[Info-vax] HP wins Oracle Itanium case

Johnny Billquist bqt at softjar.se
Thu Aug 23 14:51:42 EDT 2012


On 2012-08-23 20:41, ChrisQ wrote:
> On 08/23/12 17:46, Johnny Billquist wrote:
>
>> So basically, what you are saying is that when using the file system
>> interfaces, a file (on disk or anywhere else) is a stream of bytes (in
>> Unix).
>> I have no problem with that. It's just not the "lowest level of a disk",
>> nor can all I/O be done through the file system.
>>
>> Johnny
>>
>
> That's it. Most application programmers don't normally need to know about
> on disk structure, nor should they need to, as it's too low level. Only
> driver writers need to be concerned with block level code. Any file system
> is ideally layered on top of the driver itself and should be transparent
> to any structure imposed by applications above to be most generally
> usefull.
> The only way to achieve that is to say that the file system interface
> should
> be in some generic data size of the machine.

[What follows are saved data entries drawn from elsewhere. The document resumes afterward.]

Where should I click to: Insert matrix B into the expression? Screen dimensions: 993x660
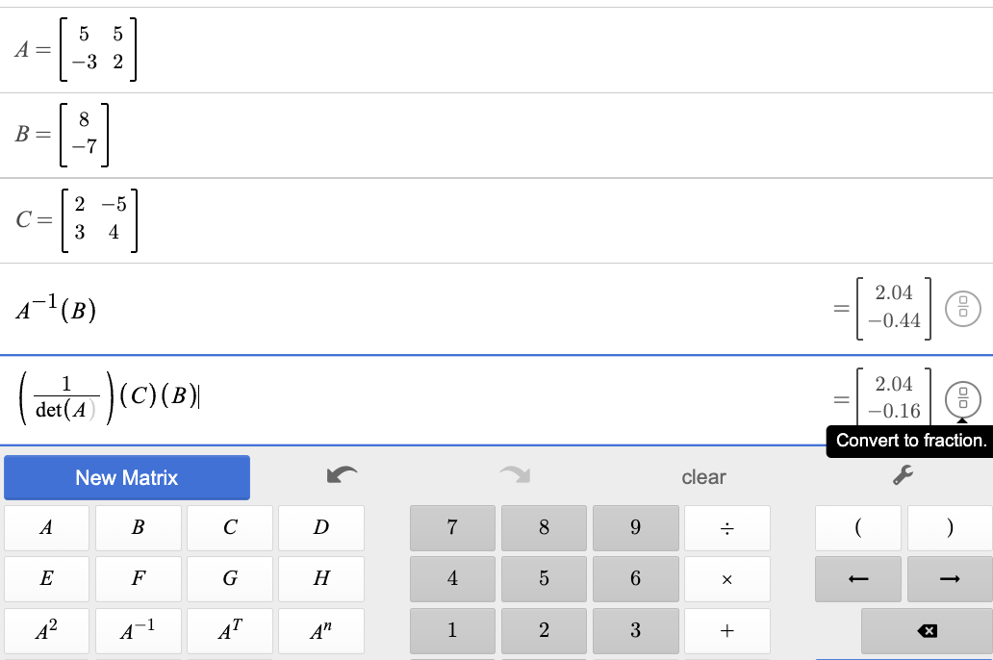click(x=138, y=527)
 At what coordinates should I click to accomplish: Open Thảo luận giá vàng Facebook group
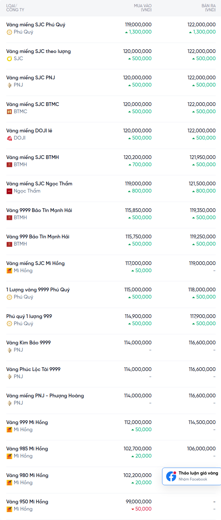coord(198,473)
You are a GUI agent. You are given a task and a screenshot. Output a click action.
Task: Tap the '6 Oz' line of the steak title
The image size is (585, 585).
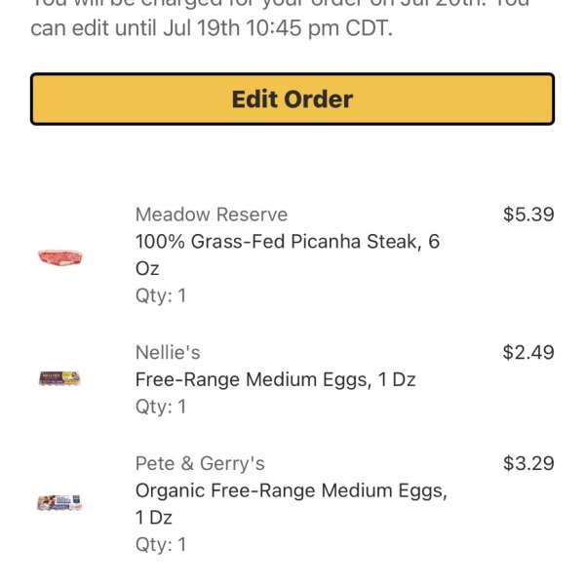coord(147,269)
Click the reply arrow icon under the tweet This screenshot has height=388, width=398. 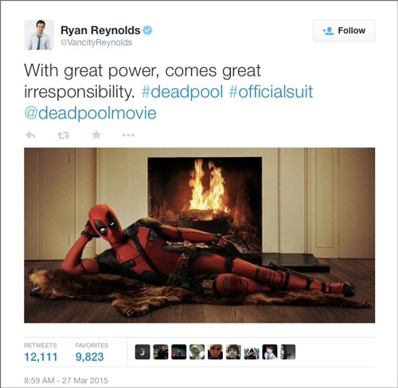coord(30,135)
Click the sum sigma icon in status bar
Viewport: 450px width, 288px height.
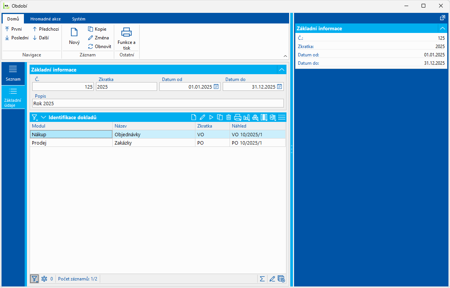(262, 279)
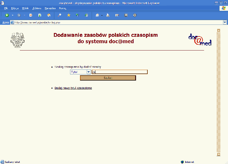Click the Back navigation arrow
This screenshot has width=228, height=164.
coord(7,15)
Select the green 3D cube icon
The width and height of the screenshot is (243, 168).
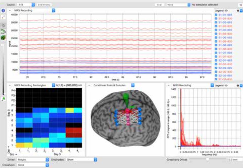tap(3, 38)

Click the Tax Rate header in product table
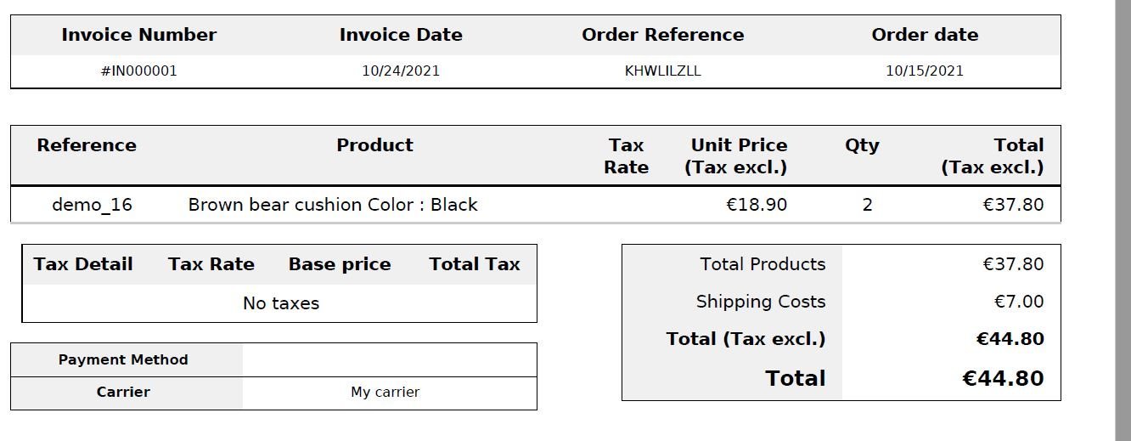pos(626,156)
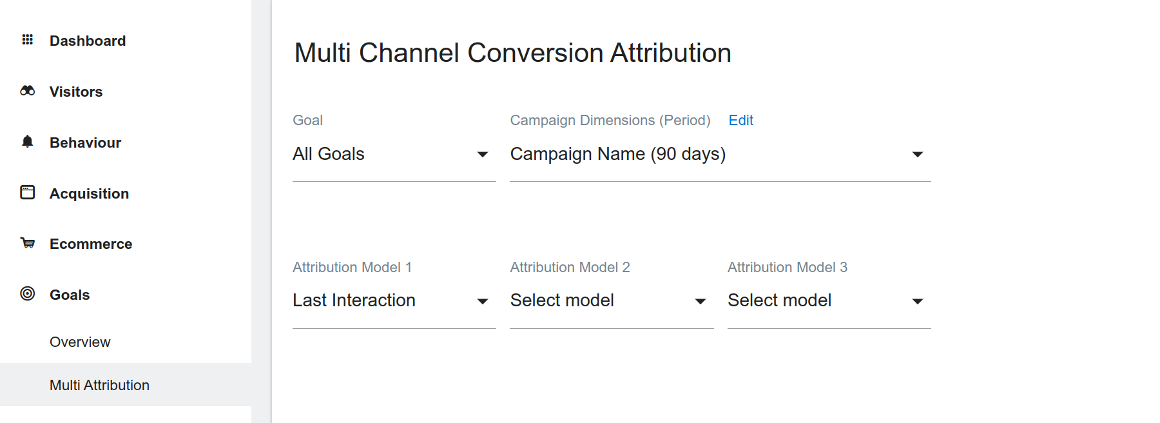Screen dimensions: 1160x423
Task: Click the Dashboard grid icon
Action: point(27,40)
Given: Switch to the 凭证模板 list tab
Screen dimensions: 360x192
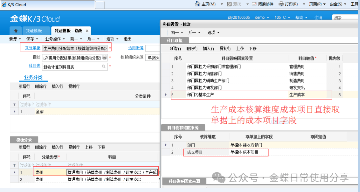Looking at the screenshot, I should click(x=34, y=31).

But then we come to the point where some streams of bytes are not the 
same as some other streams of bytes. Some can be seekable, others will 
hang instead of signal EOF when there is no more data, and so on... :-)

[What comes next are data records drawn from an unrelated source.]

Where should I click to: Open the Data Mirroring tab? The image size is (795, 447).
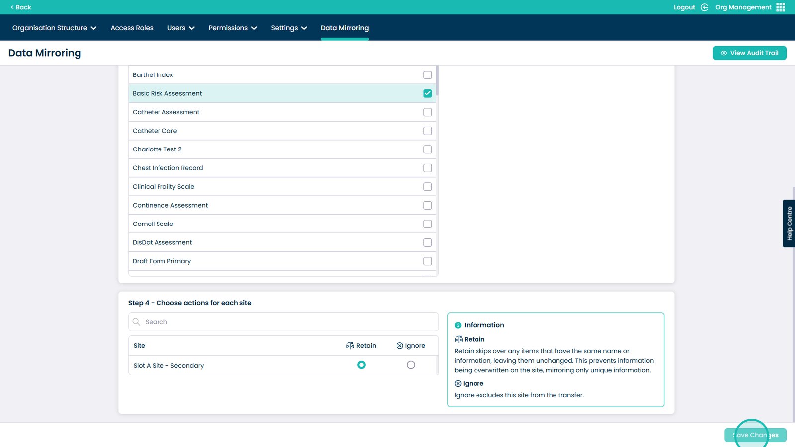pyautogui.click(x=344, y=28)
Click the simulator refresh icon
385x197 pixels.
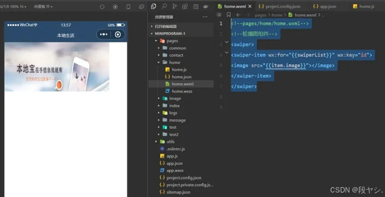point(102,7)
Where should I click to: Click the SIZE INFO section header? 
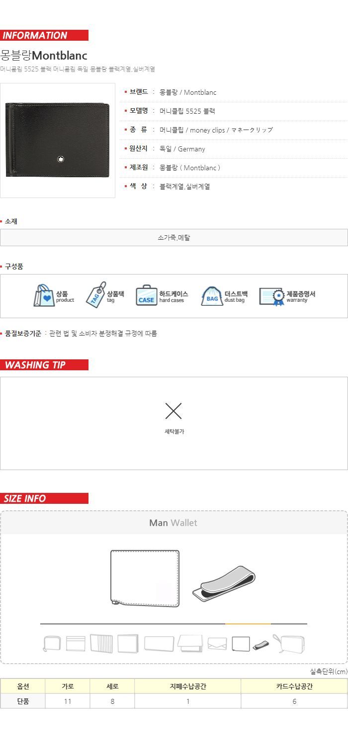tap(44, 498)
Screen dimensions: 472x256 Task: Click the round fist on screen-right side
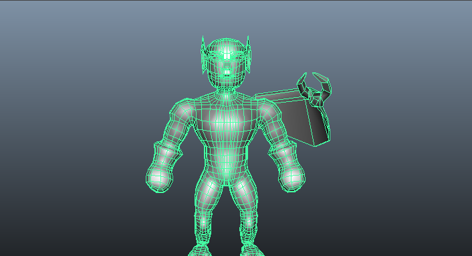click(x=292, y=178)

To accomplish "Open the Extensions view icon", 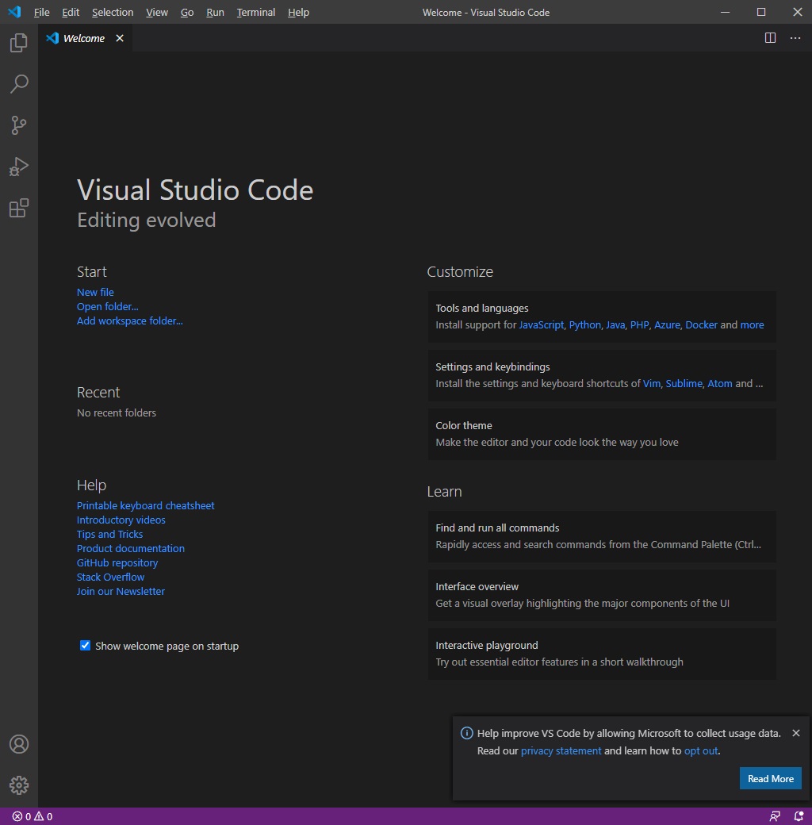I will pos(19,209).
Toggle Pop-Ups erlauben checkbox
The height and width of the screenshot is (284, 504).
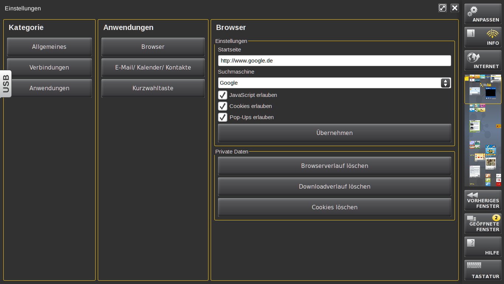tap(223, 118)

The stream of byte abstraction has its points, but it's not always a 
great solution. You do know that Unix also implements the stream of 
bytes paradigm for tapes? However, that idea is just so horrible that 
noone use it.

> Tape and comms are io, but they are a different can of worms :-)...

Yes. Stream of bytes paradigm just don't work very well in some situations.